- [STATED EXERCISE A]: Count the lines in the entries that contain the string "status", treating case as significant. Give only the number.

- [SUPPLIED PASSAGE]:
--
Friday, June 23, 2017

Premature Obituaries

[T]he report of my death was an exaggeration. (Mark Twain, 1897)
In a recent blog post, "Data Science Is Not Dead", Jean-Francois Puget discussed and dissented with a post by Jeroen ter Heerdt titled "Data Science is dead." Barring the possibility that Schroedinger shoved data science into a box and sealed it, both assertions cannot simultaneously be true. The central thesis of ter Heerdt's post is that data scientists have developed powerful and easy to use tools, now deployed on cloud services, that let lay people do the analyses that previously required said data scientists, in effect putting themselves out of business. Puget responds that "there is a very long tail of use cases where developing a packaged service isn't worth it", and draws parallels to operations research. Common and important problems such as routing, machine scheduling, crew scheduling and so on have led to the development of problem-specific commercial software, but "many companies still have an OR department (under that name, or as part of their data science department) because they have operations problems that cannot be optimized with off the shelf software of services".

I'm siding with Puget on this, having experienced the "demise" of management science (if not all of OR) some decades ago. When I started on the faculty at Michigan State University, management science (whether under that name, "operations research" or something else) was a common and important element of business school programs. We had mandatory core courses in M.S. at both the undergraduate and masters levels, as well as higher level "elective" courses that were de facto requirements for some doctoral concentrations. We also participated in an interdisciplinary OR program at the masters level.

Gradually (but not gradually enough for me), MS evaporated at MSU (a bit ironic given the respective acronyms). Some of the more applied subject matter was moved into "functional area" courses (production planning, marketing, finance); most of the more conceptual subject matter just went away. As previously noted, canned software began to be available to solve many of the problems. The perceived need shifted from someone who understood algorithms to someone who could model the problem well enough to generate the inputs for the software.

As Puget notes, there is still demand for OR/MS professionals because there are new problems to be recognized and modeled, and models to be solved that do not fit neatly into the canned software. I believe there is also another reason not to start shoveling dirt on the grave of OR/MS. Users who learned a few basic incantations in a functional area class, without learning how the magic works (or does not work), may misapply techniques or produce incorrect models. Those who learn OR/MS (or analytics) as incantations may also tend to be a bit too literal-minded.

A possible analogy is the difference between a chef and someone like me who equates "cook" with "microwave on high". A chef understands a recipe as a framework, to be adjusted as needed. You couldn't get the cut of meat called for? Switch to this meat, then adjust this spice and cook a bit longer. On the (exceedingly rare) occasions I actually prepare a dish, I follow the instructions slavishly and try not to freelance at all.

Along those lines, I attended a thesis proposal defense (for a student not trained in OR/MS) where the work involved delivery routing and included a variant of a traveling salesman model. Both the candidate and his committee took it as axiomatic that a vehicle could not pass through the same node in the routing graph twice because, well, that's part of the definition of the TSP. So I posed the following simple question. You have a warehouse W and two customers A and B, all on the same street, with W between A and B. A is in a cul de sac, so the network diagram looks like

A -- W -- B -- whatever

with any number of links to B but only the A-W edge incident A (and only A-W and B-W incident on W). Trivial exercise: prove that, under the strict definition of a TSP, A and B cannot be on the same route, no matter how close they are to W (and each other).
--
- [MATERIAL]:
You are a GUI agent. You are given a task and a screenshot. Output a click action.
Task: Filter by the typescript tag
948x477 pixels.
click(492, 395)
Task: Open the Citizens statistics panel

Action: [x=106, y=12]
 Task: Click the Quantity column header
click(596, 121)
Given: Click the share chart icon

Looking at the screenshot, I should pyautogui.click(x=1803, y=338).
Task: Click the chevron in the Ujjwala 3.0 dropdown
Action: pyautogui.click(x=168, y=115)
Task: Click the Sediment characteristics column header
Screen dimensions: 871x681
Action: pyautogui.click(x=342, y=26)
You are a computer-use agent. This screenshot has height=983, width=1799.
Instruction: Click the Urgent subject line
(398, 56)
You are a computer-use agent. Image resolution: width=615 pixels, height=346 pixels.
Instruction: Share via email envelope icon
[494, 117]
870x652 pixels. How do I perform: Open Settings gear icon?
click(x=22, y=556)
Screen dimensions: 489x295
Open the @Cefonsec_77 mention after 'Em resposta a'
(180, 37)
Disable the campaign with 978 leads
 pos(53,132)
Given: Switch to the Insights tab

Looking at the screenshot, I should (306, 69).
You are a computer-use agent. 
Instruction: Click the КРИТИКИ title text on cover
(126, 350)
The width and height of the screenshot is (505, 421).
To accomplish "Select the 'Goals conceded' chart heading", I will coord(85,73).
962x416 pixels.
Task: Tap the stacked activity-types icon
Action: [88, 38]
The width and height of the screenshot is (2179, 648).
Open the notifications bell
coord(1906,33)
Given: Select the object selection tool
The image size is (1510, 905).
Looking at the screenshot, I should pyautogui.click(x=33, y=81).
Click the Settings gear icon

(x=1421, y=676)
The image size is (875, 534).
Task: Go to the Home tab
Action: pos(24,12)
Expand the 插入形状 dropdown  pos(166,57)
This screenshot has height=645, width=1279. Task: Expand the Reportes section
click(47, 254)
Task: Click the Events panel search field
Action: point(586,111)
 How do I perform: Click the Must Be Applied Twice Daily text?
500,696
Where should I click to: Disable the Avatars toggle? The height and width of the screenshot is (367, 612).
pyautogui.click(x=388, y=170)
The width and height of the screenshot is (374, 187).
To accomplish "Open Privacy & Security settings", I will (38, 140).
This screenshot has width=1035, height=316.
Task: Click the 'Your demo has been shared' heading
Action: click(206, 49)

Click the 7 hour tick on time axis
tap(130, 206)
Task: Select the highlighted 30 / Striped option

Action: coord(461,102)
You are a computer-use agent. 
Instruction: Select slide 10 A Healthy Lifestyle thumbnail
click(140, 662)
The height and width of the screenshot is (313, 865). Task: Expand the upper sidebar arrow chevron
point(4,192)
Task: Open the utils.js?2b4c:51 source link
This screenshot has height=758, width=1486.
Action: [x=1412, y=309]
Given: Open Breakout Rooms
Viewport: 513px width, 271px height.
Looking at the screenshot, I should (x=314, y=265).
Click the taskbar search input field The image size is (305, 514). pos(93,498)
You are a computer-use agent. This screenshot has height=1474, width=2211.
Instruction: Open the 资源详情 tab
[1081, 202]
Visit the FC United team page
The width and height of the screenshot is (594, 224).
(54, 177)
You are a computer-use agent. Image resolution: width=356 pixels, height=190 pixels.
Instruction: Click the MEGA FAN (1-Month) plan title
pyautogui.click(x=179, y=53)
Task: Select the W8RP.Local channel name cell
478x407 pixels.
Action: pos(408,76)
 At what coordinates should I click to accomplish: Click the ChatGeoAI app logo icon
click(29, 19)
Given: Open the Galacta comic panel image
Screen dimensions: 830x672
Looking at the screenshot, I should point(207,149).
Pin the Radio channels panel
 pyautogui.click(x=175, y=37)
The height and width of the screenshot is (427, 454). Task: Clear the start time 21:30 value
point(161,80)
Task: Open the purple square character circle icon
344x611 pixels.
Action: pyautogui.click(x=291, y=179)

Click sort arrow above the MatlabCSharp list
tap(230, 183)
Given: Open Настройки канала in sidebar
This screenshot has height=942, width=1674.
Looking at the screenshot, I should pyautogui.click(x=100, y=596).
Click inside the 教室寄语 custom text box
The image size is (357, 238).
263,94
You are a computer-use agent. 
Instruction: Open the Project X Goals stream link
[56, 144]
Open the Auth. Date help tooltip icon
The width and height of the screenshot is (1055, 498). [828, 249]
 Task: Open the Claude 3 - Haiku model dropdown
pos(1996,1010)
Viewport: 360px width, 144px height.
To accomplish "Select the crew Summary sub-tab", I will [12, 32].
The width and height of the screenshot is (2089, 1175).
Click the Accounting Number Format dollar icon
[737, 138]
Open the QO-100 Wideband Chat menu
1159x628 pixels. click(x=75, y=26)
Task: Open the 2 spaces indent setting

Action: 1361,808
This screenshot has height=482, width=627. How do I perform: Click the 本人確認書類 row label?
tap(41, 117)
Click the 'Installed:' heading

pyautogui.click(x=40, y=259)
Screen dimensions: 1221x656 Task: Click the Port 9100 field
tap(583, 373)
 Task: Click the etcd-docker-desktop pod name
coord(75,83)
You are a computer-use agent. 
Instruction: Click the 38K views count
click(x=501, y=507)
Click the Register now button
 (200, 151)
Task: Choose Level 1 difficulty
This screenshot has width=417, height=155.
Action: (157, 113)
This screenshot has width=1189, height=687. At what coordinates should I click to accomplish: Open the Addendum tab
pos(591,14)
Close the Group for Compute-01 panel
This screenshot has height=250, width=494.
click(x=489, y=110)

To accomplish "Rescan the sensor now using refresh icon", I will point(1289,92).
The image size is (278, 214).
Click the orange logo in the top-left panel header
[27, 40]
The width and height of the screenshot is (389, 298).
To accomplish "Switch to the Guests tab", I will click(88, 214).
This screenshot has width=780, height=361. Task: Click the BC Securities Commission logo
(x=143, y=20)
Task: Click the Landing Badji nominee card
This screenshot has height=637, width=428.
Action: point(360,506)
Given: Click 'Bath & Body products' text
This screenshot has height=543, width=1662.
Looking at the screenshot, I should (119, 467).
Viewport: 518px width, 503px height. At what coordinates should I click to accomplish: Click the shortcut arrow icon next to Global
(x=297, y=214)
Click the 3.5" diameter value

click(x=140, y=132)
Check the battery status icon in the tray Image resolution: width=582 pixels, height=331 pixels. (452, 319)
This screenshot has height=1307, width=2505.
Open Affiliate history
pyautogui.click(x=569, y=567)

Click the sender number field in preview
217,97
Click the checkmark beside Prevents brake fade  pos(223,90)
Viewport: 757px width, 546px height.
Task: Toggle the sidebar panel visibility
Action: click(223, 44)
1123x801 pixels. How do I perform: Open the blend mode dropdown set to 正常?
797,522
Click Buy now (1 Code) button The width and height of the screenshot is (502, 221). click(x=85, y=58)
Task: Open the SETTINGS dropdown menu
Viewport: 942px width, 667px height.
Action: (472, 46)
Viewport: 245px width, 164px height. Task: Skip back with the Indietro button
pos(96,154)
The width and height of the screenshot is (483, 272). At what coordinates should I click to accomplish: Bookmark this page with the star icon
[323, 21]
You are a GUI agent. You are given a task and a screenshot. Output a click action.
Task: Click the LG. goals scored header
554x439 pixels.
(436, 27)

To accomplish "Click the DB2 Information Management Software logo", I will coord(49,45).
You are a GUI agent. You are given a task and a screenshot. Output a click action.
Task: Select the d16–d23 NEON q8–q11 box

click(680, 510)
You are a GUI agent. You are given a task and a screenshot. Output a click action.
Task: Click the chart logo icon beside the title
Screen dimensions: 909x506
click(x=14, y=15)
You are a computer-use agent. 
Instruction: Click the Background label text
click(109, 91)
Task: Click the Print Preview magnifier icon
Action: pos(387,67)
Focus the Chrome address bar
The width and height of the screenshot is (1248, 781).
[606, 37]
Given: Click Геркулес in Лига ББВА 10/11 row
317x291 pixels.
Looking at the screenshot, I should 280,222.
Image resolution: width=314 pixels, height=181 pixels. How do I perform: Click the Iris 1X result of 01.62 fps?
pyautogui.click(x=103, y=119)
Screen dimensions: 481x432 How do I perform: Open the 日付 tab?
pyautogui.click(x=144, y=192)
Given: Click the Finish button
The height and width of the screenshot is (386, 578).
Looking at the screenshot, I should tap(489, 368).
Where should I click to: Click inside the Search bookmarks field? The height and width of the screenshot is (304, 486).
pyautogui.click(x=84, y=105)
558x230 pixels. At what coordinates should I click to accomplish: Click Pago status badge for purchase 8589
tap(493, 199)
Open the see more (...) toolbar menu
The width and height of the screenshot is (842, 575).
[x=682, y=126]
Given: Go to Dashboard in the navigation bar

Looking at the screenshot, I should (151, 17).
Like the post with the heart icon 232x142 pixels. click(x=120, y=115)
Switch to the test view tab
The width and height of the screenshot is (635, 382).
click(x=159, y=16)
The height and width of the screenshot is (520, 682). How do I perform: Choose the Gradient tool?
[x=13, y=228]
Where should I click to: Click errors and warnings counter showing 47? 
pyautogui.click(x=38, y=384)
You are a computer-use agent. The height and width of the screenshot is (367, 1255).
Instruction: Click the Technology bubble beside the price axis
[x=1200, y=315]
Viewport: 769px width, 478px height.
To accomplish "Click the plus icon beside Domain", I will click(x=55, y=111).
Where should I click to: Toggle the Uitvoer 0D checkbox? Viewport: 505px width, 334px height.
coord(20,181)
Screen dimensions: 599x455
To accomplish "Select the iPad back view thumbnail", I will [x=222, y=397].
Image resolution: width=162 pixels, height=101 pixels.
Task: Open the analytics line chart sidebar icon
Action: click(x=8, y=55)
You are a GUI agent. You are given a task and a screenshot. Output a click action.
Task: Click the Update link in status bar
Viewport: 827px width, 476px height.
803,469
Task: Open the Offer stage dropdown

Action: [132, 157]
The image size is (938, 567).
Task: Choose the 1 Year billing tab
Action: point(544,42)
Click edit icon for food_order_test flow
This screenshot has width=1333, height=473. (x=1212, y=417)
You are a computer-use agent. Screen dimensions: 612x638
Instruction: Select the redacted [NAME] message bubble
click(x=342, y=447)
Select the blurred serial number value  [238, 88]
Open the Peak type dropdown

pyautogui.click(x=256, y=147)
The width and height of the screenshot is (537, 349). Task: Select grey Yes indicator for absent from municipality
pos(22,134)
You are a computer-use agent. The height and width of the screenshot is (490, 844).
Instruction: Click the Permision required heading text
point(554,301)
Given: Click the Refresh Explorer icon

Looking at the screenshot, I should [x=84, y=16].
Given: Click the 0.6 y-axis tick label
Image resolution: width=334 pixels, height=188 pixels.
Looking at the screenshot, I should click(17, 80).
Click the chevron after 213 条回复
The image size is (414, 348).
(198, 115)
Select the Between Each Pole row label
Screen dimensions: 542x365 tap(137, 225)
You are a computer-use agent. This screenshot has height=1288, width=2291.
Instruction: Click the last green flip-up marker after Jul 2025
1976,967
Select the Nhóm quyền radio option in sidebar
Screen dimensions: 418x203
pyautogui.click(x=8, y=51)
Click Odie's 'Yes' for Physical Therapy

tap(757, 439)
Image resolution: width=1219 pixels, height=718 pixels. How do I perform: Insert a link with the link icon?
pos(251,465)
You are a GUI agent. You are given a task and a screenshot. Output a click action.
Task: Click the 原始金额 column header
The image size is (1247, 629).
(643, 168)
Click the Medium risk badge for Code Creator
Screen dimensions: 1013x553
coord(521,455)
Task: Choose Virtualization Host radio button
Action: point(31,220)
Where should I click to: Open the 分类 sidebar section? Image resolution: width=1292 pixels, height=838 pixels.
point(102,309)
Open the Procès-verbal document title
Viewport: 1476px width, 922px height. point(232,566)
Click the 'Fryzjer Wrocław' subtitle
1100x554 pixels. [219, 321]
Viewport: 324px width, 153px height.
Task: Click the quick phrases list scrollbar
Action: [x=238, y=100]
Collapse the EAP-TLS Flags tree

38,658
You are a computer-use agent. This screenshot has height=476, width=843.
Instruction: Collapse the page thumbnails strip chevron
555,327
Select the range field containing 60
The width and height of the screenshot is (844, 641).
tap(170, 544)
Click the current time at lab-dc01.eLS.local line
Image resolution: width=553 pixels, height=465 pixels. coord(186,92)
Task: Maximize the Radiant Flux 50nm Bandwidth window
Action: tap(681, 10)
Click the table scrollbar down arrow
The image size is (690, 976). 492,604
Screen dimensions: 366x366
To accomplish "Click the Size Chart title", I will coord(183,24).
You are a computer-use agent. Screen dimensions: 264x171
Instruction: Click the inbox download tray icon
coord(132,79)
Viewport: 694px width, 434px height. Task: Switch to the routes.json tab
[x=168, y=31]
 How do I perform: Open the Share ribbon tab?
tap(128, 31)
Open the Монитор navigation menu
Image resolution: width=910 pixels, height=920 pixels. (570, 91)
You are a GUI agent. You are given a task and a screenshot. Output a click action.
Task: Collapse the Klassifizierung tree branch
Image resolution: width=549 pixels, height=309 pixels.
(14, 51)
--
- [STATED EXERCISE B]: In the post on premature obituaries, at which university did the author start on the faculty?

- [TASK SOLUTION A]: 3

- [TASK SOLUTION B]: Michigan State University